ASML, Europe’s largest tech company, climbed 5 per cent and BE Semiconductor added 7.6 per cent. In Asia, South Korea’s SK Hynix jumped 5.9 per cent.
In the US, the yield on short-dated Treasury notes rose as investors increased their bets that the Federal Reserve would raise interest rates once again this year. Lower-than-expected unemployment claims and an upward revision to first-quarter gross domestic product figures were behind the reconsideration.
The yield on two-year Treasuries — which moves with interest rate expectations — rose 0.16 percentage points to 4.5 per cent, while the yield on 10-year notes rose 0.09 percentage points to 3.81 per cent. In the futures market, traders priced in another 0.25 percentage point increase in interest rates by July.
Expectations of higher interest rates typically hurt stocks, with tech names often regarded as more sensitive.
Republican negotiators on Thursday said that some progress had been made in debt ceiling talks, though a deal has not yet been reached.
Yields on Treasury bills maturing next month — close to the expected date that the US government could run out of money — were 5.5 per cent on Thursday, having hit 5.7 per cent overnight, their highest point in more than 20 years.
Fitch, the rating agency, signalled that it could downgrade the US’s credit rating and put its triple A rating on negative watch, because of “increased political partisanship that is hindering reaching a resolution” on the debt ceiling.
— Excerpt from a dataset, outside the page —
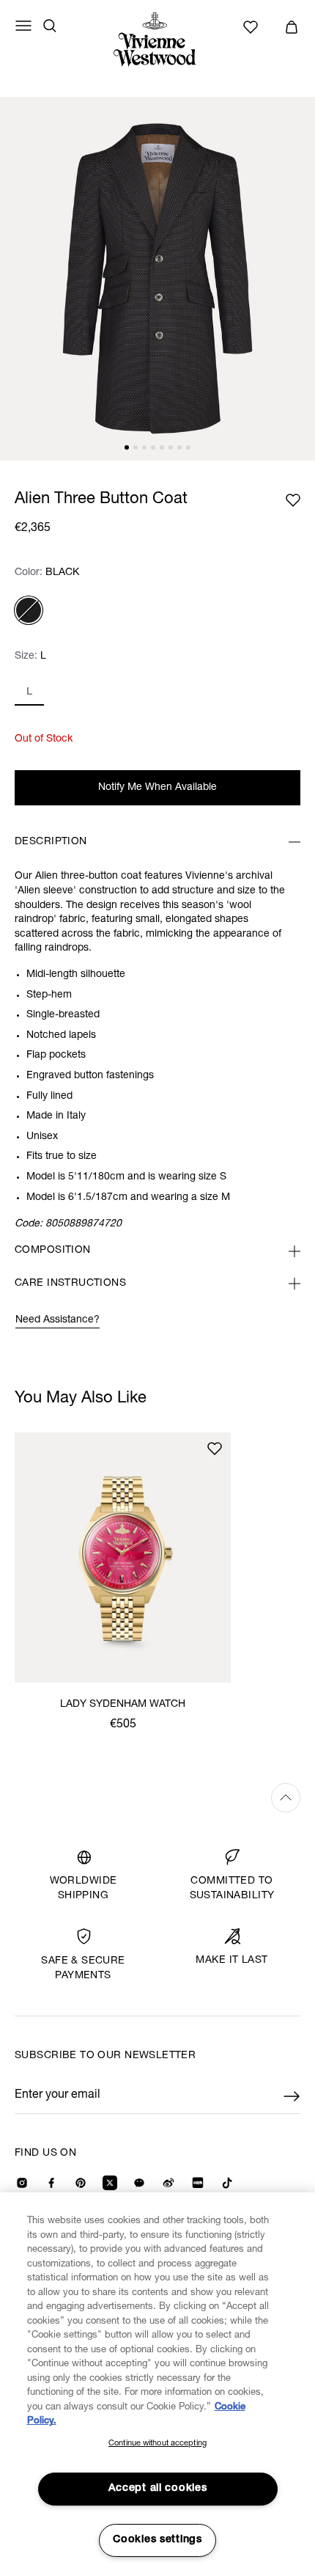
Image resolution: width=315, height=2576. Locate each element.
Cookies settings (157, 2540)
Fitch last moved the US to negative watch during debt ceiling negotiations in Washington in October 2013, two days before that year’s so-called X-date, when the government was expected to run out of cash.
In the UK, gilts sold off again, having fallen on Wednesday after data showed inflation dropped to 8.7 per cent in April — a much smaller decline than the Bank of England had forecast.
The yield on two-year gilts rose by 0.17 percentage points to 4.5 per cent. At the end of last week the yield was below 4 per cent.
The yield on the 10-year also rose by 0.16 percentage points to 4.36 per cent, approaching levels hit in October 2022 when the “mini” Budget of then-chancellor Kwasi Kwarteng sent financial markets into a tailspin.
Traders have raised their forecasts for UK interest rates and now expect rates to peak at 5.5 per cent by the end of the year, compared with forecasts of 4.9 per cent just a week ago.
“There is an ongoing fear associated with inflation being out of control in the UK [ . . . ] there has been some concern about the central bank’s ability to address that,” said Joel Kruger, market strategist at LMAX Group.
London’s FTSE 100 traded 0.7 per cent lower on Thursday, making it the biggest faller in Europe among big markets.
In Asia, Hong Kong’s Hang Seng index shed 1.9 per cent while China’s benchmark CSI 300 index fell 0.2 per cent. Japan’s Topix dipped 0.3 per cent.